I want to answer 'yes' to your last question, just for fun :-) But I know you would like some arguments, so let me try :
if a concept (here copying) is unique to an object, then you can consider merging the two in the same class (that would be implementing the method in the class itself). For example:
- if for some objects, there are several way to make copies, depending on ..., then the copying really deserves to be out of the original object.
- if for all objects, there is a unique way of copying it, is there really much value in creating a different object to do the copying ? (It has for example if the total complexity is too much, hard to read and understand, so it's good to break it down).
I have always had trouble creating copies by calling an explicit constructor. The reason is that Constructors are the only methods that cannot be inherited (excluding statics...), so they cannot be generic (impossible to have a unique interface for all your copiable objects). This means you can have no generic code, in all your application, that is able to copy your objects. Every time I tried, there comes a time when I really need to make a copy in a general way.
Explicitely calling constructors also means I will be impossible, in the future, to substitute a subclass. Say you have a algorithm A that works on a variable B. If you give A a subclass C of B, when A makes a copy its B variable (who's actual type is C), the copy will be created with the B constructor, so it will not be of the same class, and probably will change behavior. So copying by calling constructor is extrelemely limited.

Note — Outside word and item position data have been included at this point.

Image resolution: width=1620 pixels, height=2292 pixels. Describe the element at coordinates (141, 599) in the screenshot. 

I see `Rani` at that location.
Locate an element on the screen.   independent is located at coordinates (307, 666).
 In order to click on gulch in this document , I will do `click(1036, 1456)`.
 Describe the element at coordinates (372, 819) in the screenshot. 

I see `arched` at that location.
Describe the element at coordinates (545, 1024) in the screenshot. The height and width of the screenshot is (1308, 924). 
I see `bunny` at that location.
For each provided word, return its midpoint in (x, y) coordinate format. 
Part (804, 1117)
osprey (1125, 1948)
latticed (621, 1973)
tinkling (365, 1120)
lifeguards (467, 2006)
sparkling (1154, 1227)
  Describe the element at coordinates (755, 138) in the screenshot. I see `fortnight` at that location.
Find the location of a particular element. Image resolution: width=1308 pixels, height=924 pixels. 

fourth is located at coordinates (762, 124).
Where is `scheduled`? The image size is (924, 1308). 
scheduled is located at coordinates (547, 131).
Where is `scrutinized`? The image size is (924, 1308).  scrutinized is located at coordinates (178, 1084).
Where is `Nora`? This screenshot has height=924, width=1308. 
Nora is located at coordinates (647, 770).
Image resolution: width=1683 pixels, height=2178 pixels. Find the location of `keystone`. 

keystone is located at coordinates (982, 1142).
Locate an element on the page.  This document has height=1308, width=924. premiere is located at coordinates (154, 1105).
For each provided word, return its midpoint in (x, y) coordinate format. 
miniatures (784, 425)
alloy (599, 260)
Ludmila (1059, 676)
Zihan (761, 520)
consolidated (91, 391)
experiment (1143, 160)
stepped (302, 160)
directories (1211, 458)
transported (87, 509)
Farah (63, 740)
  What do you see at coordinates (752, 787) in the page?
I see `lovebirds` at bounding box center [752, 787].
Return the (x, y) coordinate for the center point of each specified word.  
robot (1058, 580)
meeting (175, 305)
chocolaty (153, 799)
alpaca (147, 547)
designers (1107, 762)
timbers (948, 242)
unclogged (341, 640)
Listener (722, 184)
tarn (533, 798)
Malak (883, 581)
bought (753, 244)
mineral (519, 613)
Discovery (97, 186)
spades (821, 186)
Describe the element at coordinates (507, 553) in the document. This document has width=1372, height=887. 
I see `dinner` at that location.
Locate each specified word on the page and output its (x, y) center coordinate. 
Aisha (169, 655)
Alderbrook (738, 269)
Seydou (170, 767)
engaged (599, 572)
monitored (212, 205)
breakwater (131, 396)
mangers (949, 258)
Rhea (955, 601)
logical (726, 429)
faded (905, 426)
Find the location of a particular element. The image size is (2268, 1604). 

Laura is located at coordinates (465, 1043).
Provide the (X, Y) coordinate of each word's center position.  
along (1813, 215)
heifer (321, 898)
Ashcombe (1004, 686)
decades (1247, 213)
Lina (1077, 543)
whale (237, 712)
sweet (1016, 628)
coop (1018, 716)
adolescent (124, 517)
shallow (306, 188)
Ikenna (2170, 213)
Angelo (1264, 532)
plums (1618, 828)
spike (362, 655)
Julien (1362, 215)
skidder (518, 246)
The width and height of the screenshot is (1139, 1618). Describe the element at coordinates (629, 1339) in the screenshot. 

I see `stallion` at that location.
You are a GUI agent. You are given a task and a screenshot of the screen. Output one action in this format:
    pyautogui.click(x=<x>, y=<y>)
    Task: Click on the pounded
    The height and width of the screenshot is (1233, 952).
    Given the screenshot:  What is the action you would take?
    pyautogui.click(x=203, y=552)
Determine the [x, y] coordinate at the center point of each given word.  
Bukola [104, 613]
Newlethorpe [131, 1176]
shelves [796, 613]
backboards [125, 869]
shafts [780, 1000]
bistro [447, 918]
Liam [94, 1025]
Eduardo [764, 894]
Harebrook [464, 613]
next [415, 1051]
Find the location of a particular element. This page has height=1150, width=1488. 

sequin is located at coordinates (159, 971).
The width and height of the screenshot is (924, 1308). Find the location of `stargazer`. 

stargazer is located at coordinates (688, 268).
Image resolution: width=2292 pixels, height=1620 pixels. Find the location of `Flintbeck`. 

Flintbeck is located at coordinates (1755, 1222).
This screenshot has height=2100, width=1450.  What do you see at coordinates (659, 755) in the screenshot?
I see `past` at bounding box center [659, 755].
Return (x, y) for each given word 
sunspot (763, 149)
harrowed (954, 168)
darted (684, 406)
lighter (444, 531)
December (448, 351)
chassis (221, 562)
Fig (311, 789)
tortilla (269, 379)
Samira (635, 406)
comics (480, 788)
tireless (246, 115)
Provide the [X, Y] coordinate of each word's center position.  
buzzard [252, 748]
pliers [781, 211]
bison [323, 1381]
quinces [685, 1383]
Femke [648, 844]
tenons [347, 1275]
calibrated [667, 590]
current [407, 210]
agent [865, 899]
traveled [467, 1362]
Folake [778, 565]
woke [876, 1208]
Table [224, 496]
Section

Explicitely calling constructors means it is impossible to work with interfaces. You can read in so many places about the value of interfaces... So for example, in our application, many objects are instanciated no directly in our code, but a Locator/Factory is asked for an interface (or class), with many possible advantages (if your application comes to need this one day):
- If I want to substitute to every A object a B subclass in a specific context, for example to measure performance of a costly operation during some automated testing, it's very easy. We also needed to substitute HashMaps by a subclass, to find one non-seriable object that was inserted in the Map and later caused errors during Serialization.
- If I have an interface, creating an object only involves the interface in my regular code (Factory excepted). So I have no dependency at all to the concrete class, which is so good as you know (a dependency to an interface has so much less transitive dependencies, and is so much easier to mock for testing).
- this factory is actually Spring-backed in our case, so the instanciation is done via Spring. Many additional steps are taken as need (proxying, interception, initialization methods ...).
In our application, we usually end up creating one (or a few) cloners. Given a top object, they know how to make a deep copy of it. The advantage with a generic cloner is that the code is written only once, it is generic for the whole application. Often, it is also reused between applications...
Implementation: using reflexion for example, you get every member recursively. There are many traps to avoid however:
- loops: A references B that references C that references A. So I keep a Map of the objets that have been copied already, referencing the copy. When I would copy an object, but find out it is already in the map, I don't copy it, but substitute its already-made copy.
- special types: enums should not be copied (also some other static objects). Some library classes could have problems also, so you can keep a Set or Map of special classes that you don't want to copy, or copy in a special way.
- you can get in trouble with final fields ...
Specific cases
There are often specific objects where the default way is not correct. We want both, a generic implementation, and the possibility to overload it as needed. For them, we use this:
- if we can modify the objects, we let them implement a specific CustomizedCopier interface, and their code in that method is responsible for doing the copying, as they want. The generic code doesn't do anything if he sees this interface.
- if we can't modify the objects (JRE, third-party code ...), we have a Map/Registry Map that stores the classes that are specific, along with the specific copier that we want for them. Note that this trick is also used sometimes to customize the copying not in general, but only for some special use-cases, as it can overload the way objects are copied.
In fact, I usually ended up with several cloners. For example, cloning data persistent entities typically use this knowledge to clone a bit differently (for example, ids and audit fields could be made nulls).
I usually also have a class that does the same dependency search, but for other needs:
- toString() a complex object to create a debug String of it.
- equals() and hashCode() implementations if needed.
- reinitialise a graph of objects to its default values for all properties (think of the implementation of a 'reset' button in a multi-tab huge form).
- check for existence of an object somewhere in an object graph
- control the Seriability of a graph of objects (typical use-case with the HttpSession that is serialized in some condition ; in development, we check explicity the objects, to detect an not-serializable object, and provide the best error message to the developper).
- ...
Please note that the copying is needed often for multi-threading. Ideally, objects reused in multi-threaded environments are immutable. If not, cloning is typically advised to ensure program global coherence...
Performance
Using reflexion is not always so fast. Typically, for a copying that is big in volume and used often, we would implement the copying in the objects themselves. But we found out there are only a few classes that need to be copied and are in high volume, so it is just an exception to the general mecanism, that we plug afterwards (I wrote earlier in the post how, using the register) only when they become useful.